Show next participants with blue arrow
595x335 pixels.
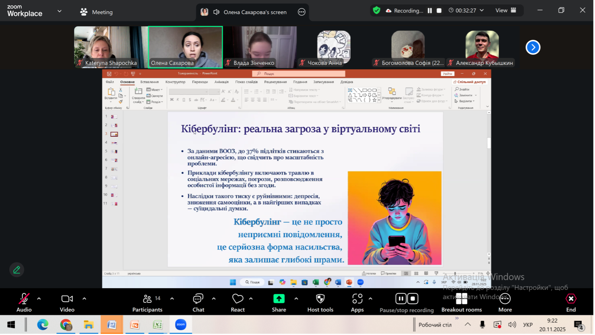tap(533, 47)
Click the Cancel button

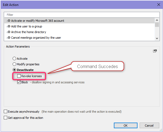(149, 125)
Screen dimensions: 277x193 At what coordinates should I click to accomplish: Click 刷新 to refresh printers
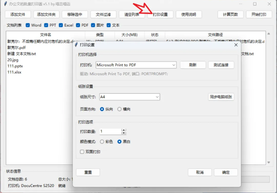(x=193, y=65)
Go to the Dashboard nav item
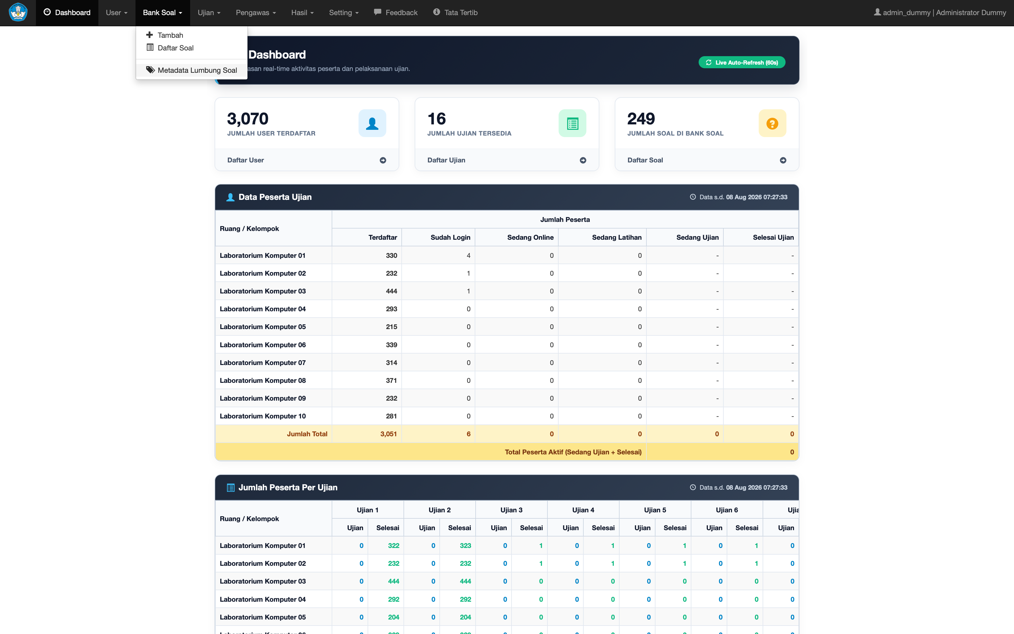1014x634 pixels. (x=67, y=13)
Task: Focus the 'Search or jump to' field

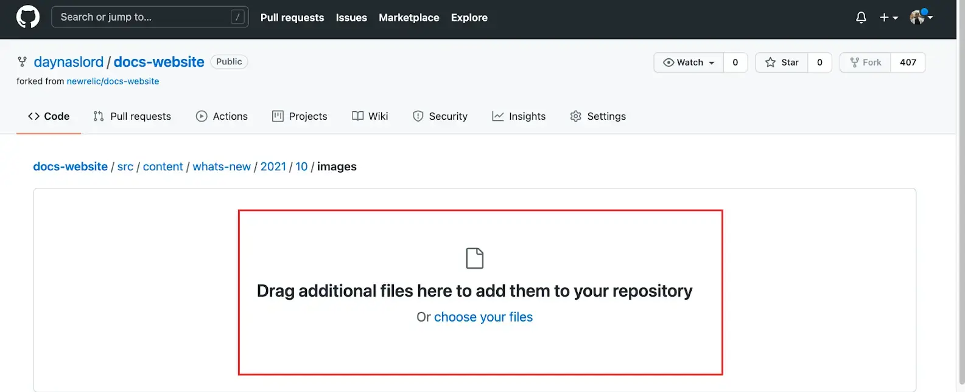Action: click(143, 17)
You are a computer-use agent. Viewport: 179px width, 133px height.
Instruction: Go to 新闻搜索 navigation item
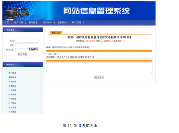[33, 23]
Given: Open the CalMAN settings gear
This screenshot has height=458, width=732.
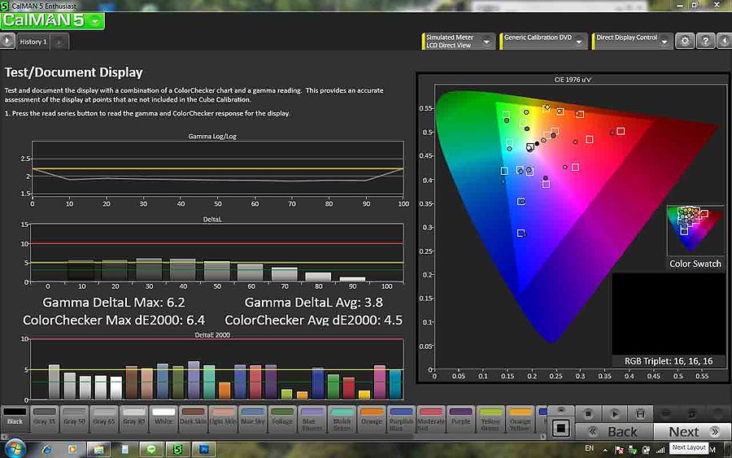Looking at the screenshot, I should click(685, 41).
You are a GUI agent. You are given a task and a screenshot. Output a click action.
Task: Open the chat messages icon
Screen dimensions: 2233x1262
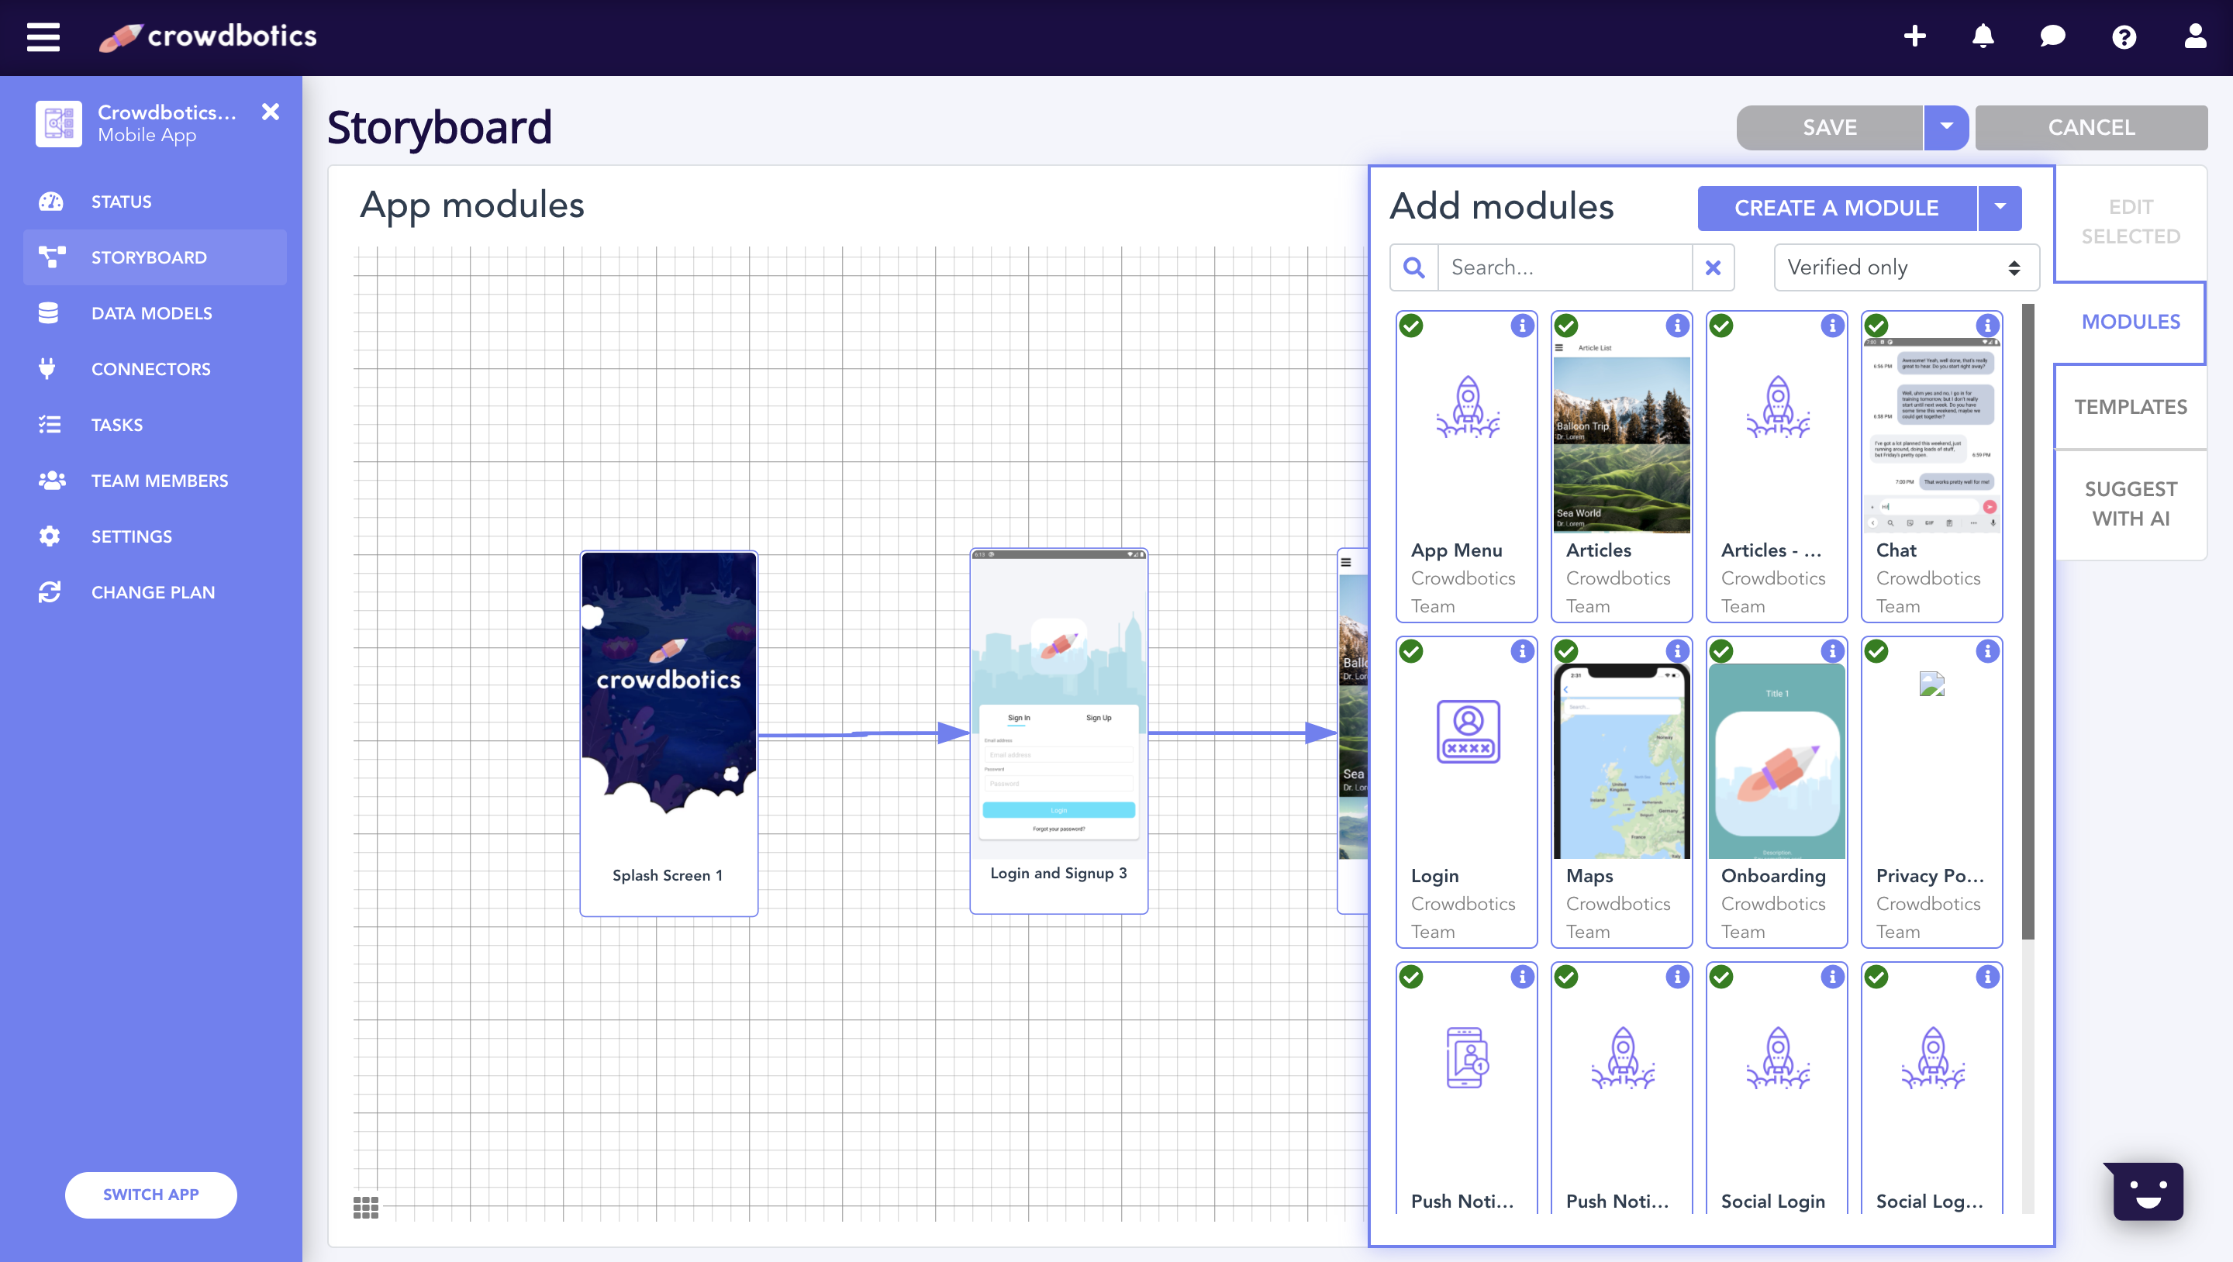2052,36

_ _ _ _ _

* CONSEGNA *
Puoi ricopiare, riga per riga e senza alcuna modifica, tutto il materiale qui sopra, tralasciando le immagini?

* SOLUZIONE DELL'ESERCIZIO *
Show next participants with blue arrow
595x335 pixels.
tap(533, 47)
Click the Cancel button

(149, 125)
Screen dimensions: 277x193 At what coordinates should I click to accomplish: Click 刷新 to refresh printers
(x=193, y=65)
Go to the Dashboard nav item
1014x634 pixels. (x=67, y=13)
Task: Focus the 'Search or jump to' field

Action: click(143, 17)
You are a computer-use agent. Viewport: 179px width, 133px height.
Instruction: Go to 新闻搜索 navigation item
[33, 23]
Given: Open the CalMAN settings gear
This screenshot has height=458, width=732.
Looking at the screenshot, I should click(685, 41).
You are a GUI agent. You are given a task and a screenshot. Output a click action.
Task: Open the chat messages icon
Screen dimensions: 2233x1262
2052,36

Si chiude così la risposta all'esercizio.